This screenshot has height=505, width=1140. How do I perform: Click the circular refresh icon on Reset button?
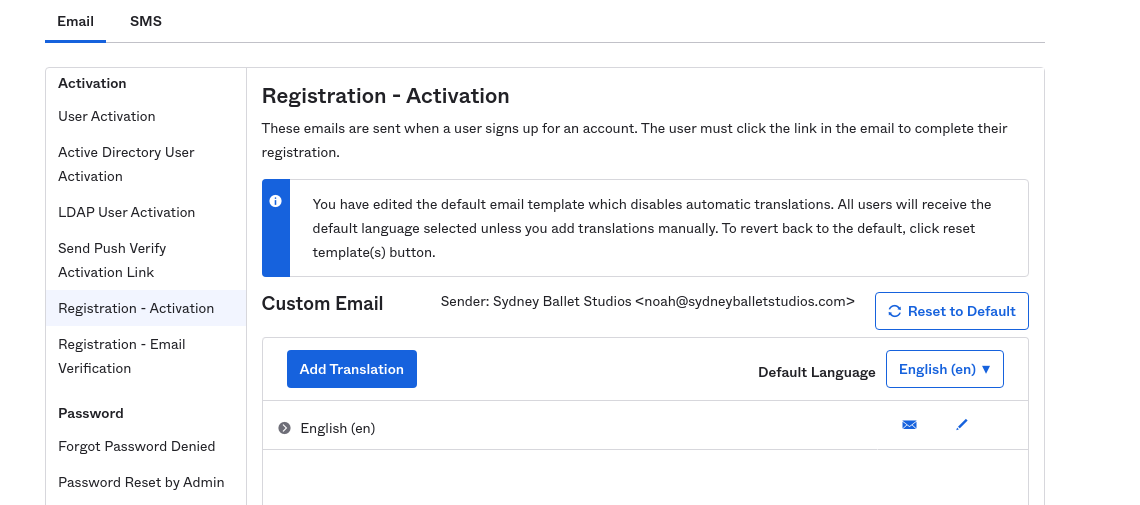(894, 311)
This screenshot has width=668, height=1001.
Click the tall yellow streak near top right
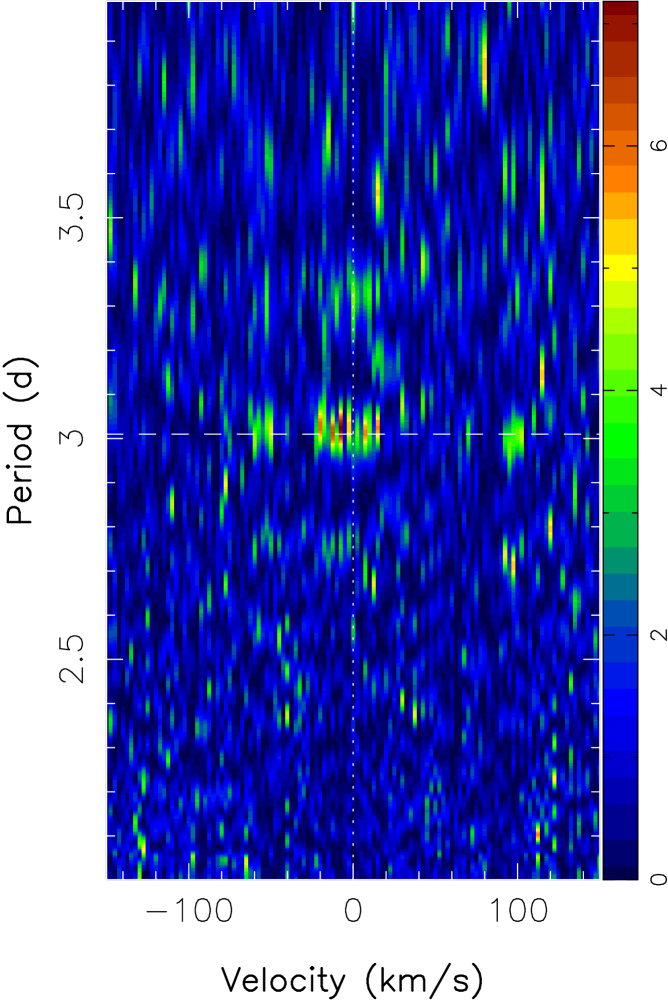click(485, 65)
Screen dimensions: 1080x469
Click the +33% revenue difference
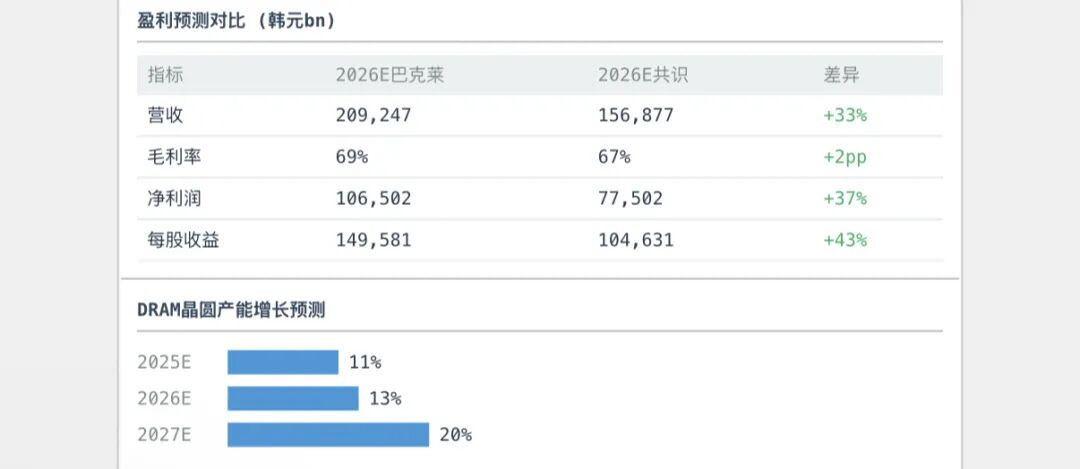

=====

Problem
Rewrite every row above with "screenshot" changed to "screen capture" and nothing else altered. Leave the pictures out.

Solution
This screen capture has height=505, width=1140. How do I perform: Click the circular refresh icon on Reset button?
(894, 311)
This screen capture has width=668, height=1001.
Click the tall yellow streak near top right
click(485, 65)
Screen dimensions: 1080x469
Click the +33% revenue difference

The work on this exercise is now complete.